-- PROBLEM STATEMENT --
Look through the lines below and extract each one that contains "computer".

-- SOURCE MATERIAL --
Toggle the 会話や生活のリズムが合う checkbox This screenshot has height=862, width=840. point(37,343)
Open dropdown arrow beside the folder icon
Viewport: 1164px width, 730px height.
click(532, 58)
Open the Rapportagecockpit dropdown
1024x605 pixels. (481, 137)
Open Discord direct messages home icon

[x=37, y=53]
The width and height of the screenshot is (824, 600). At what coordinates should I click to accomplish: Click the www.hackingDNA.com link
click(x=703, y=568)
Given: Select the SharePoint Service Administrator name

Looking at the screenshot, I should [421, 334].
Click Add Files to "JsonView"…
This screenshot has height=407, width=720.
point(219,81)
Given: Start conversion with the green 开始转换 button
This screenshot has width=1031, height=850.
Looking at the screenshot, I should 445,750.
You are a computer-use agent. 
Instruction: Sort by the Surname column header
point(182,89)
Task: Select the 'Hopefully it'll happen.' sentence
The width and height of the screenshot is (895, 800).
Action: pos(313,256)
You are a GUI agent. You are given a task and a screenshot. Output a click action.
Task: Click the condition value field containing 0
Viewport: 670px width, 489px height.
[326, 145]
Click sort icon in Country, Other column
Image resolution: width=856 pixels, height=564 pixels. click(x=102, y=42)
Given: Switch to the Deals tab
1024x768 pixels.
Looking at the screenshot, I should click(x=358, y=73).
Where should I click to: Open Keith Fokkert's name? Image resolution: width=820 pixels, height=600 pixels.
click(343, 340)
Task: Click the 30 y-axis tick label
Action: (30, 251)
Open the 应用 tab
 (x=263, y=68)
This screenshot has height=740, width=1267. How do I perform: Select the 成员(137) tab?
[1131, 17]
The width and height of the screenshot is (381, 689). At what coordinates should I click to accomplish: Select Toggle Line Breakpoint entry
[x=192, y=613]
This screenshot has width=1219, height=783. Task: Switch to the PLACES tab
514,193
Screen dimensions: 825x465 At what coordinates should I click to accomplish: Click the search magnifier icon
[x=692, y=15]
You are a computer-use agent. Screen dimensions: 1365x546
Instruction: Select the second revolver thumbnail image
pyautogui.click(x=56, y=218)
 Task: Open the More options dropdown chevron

-- RESPONSE BOX --
You are a computer-use agent. 
You are a computer-use agent. Screen dimensions: 1365x546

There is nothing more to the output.